I have been getting so mad at customers the past couple weeks! It has really been bugging me. I complain more than I ever did. When I danced, I had to be around some real awful characters a lot, but I never let it bug me like this. I know why too. I talked to God a lot more those days then I have been lately. I was writing in my journal every chance I got.

Last night I finally pulled out my journal and cried and cried. I felt so far from who I really am. I had become bitter and angry. I told God that he was just going to have to give me his thoughts, because mine weren't working.

So I opened my Bible. I found myself in 1 Thessalonians 5 while looking for a different verse. But that chapter was what I needed.

Verse 8. "But since we are of the day, let us be sober, having put on the breastplate of faith and love, and as a helmet, the hope of salvation."

This is about when I started crying again, because I have not felt a lot of love guarding my heart lately, not to mention faith, or as I like to call it at times, trust.

I finally fell asleep after talking it all out with him. Today I was hoping it would be better, but I let one customer get under my skin, and I found myself experiencing the same torrent of thoughts that I have had the habit of thinking lately. These are thoughts that I used to get really annoyed at hearing others voice. These are thoughts that I can't believe I have. It feels like I'm cursing my life by having them.

I voiced some of the mild ones to my closing manager, and she said, "Jenny, you can't let them get to you. You're too pure. I'm already ruined, so it doesn't do anything to me. But you, you still have a nice heart towards others."

(If only this particular manager knew how often she was the voice of God in my life. It catches me off guard almost every time.)
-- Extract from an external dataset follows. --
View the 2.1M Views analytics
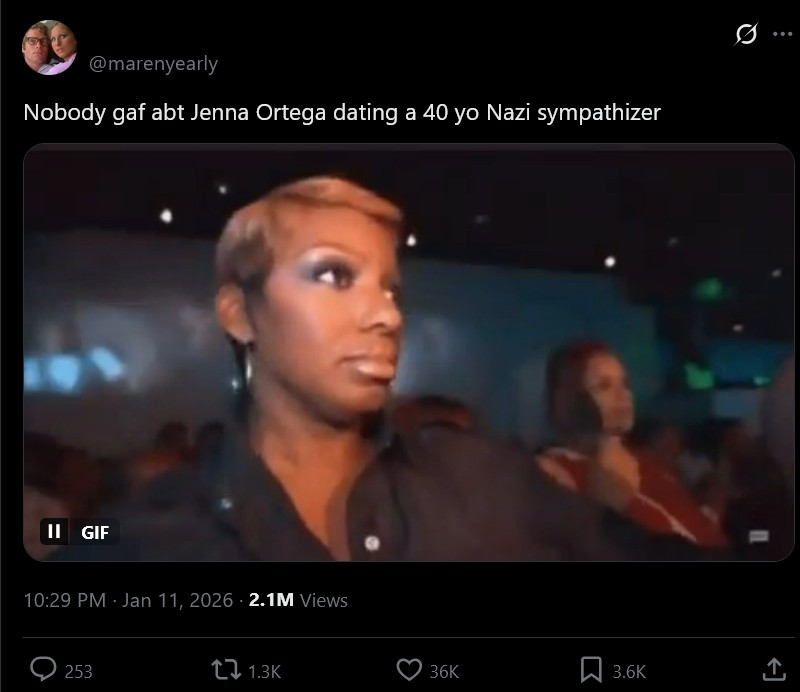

So tonight, after a couple episode of Little House on the Prairie to calm me down (which really didn't, since Mrs. Oleson and Carolyn were having words), I finally made it to my bed. I didn't want to pull out my Bible, because I felt like something was waiting. I was actually thinking to myself, Jenny, pride is what this is. You have too much pride. You judge others, and others are going to judge you. After this thought, I opened it and just wanted to bury my face in the pillow when I read the verse that it fell to. God isn't going to let me stay like this. He knows I'm too miserable.

"I said to the boastful, 'Do not boast,' and to the wicked, 'Do not life up the horn; do not life up your horn on high, do not speak with insolent pride.'" Proverbs 75:4-5

>_>

Thanks, God, thanks a whole heaping lot.

Man, I feel like I can leave this cycle of anger and regret if I take the time to really think when I'm out on the floor at work. So often I've been ready to get angry at people, almost looking for a reason to be, as if it is my food. But it can't be, because it leaves me feeling too bitter and lonely. I must guard my heard with love and trust. I must learn how to do this. I can't let someone else beat me down. I can't give them the power.
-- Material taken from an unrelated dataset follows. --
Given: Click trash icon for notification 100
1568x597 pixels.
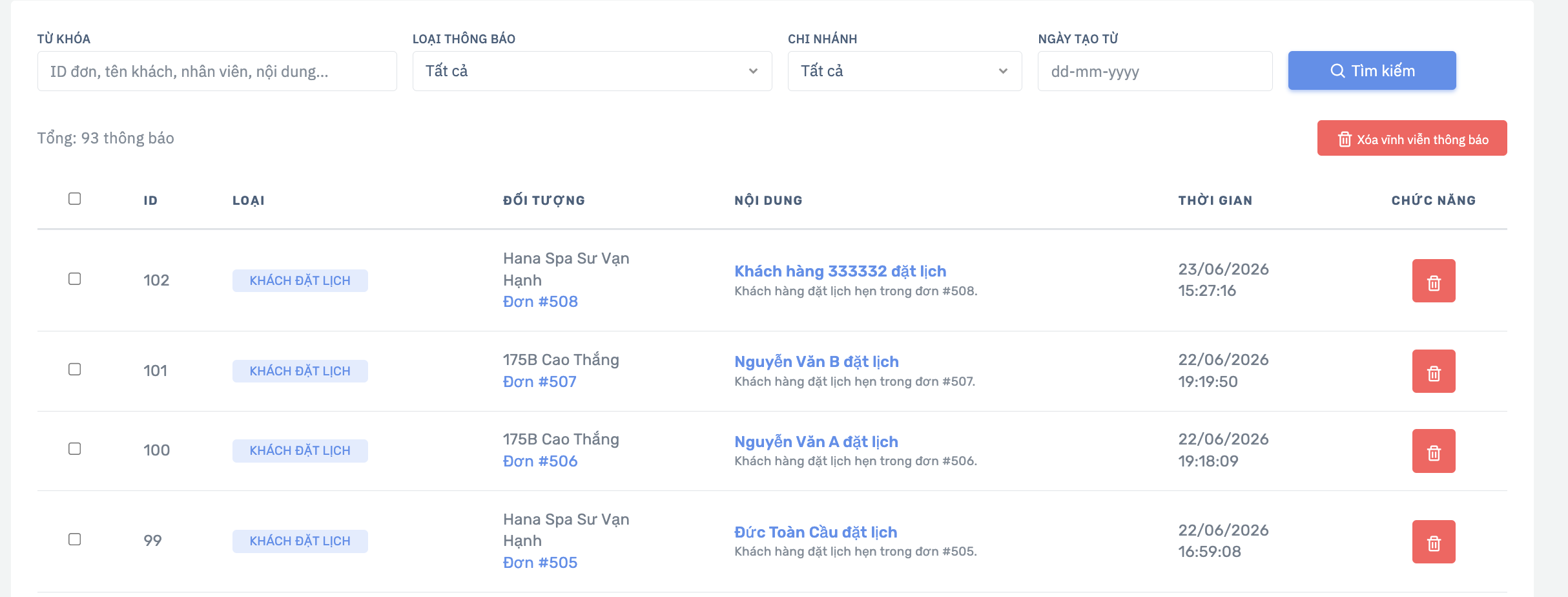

A couple nights ago, I decided to prod and poke a bit at God before going to sleep. I say "prod" and "poke" when I mean that it was more of those passing by gestures that I throw at God from time to time when I feel guilty. And I had been feeling guilty due to my anger. Anyway, I was asking him what I needed to do to feel like I did when I was younger. All I heard was, "Will you climb the mountain to my synagogue?"
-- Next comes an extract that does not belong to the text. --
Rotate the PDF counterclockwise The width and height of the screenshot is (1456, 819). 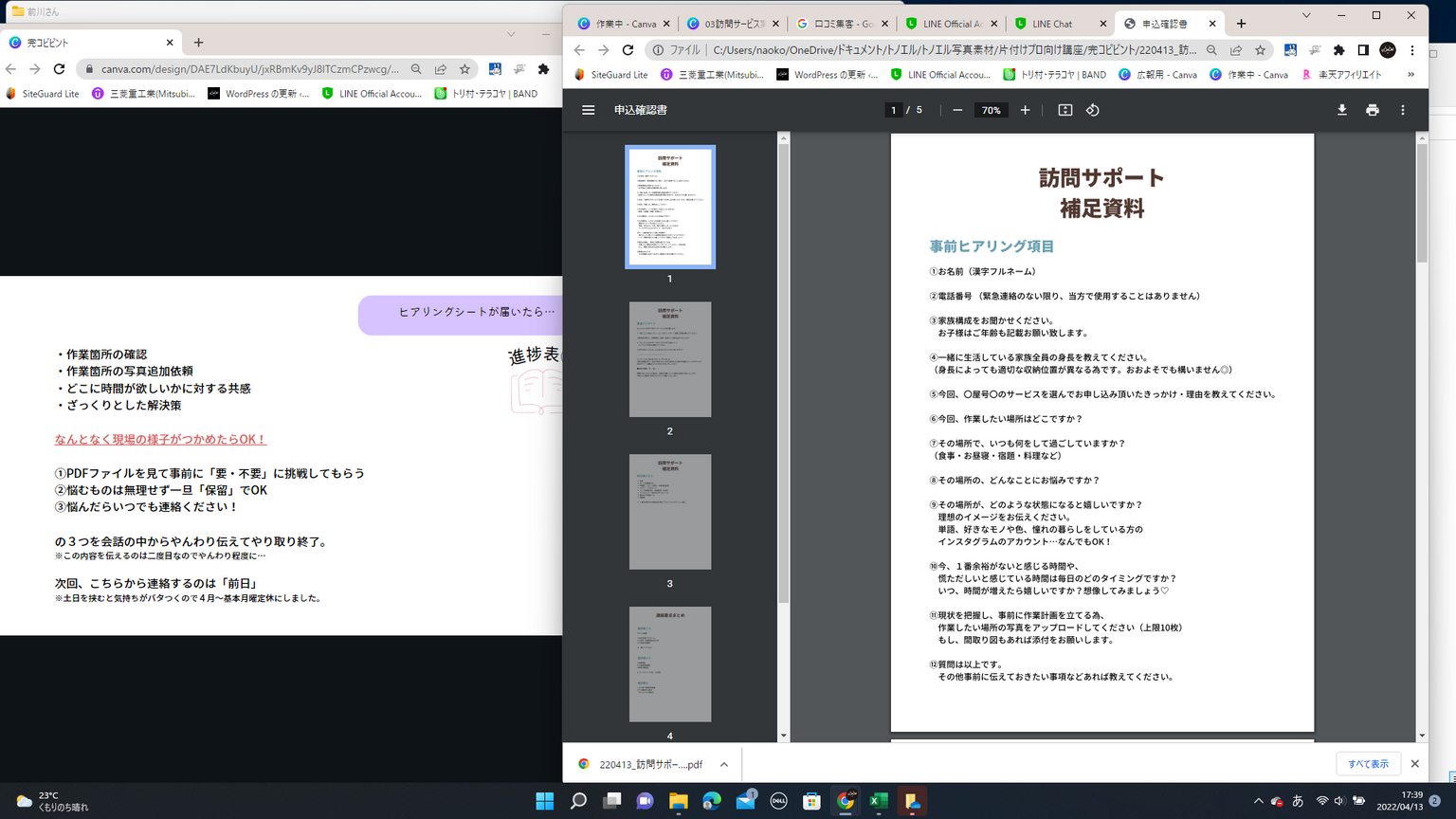click(x=1093, y=110)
Whatever that means. I have a couple ideas, but thoughts are appreciated.
Love you all!

(And I just thought of this, but since my helmet is the hope of my salvation, I can know this: that I am saved, and my thoughts are truly one with his, and therefore, all other thoughts must go! Because they do not belong, and are not part of my nature, or my body. And my life is one with his, and no one can take it from me and make it something that it is not.)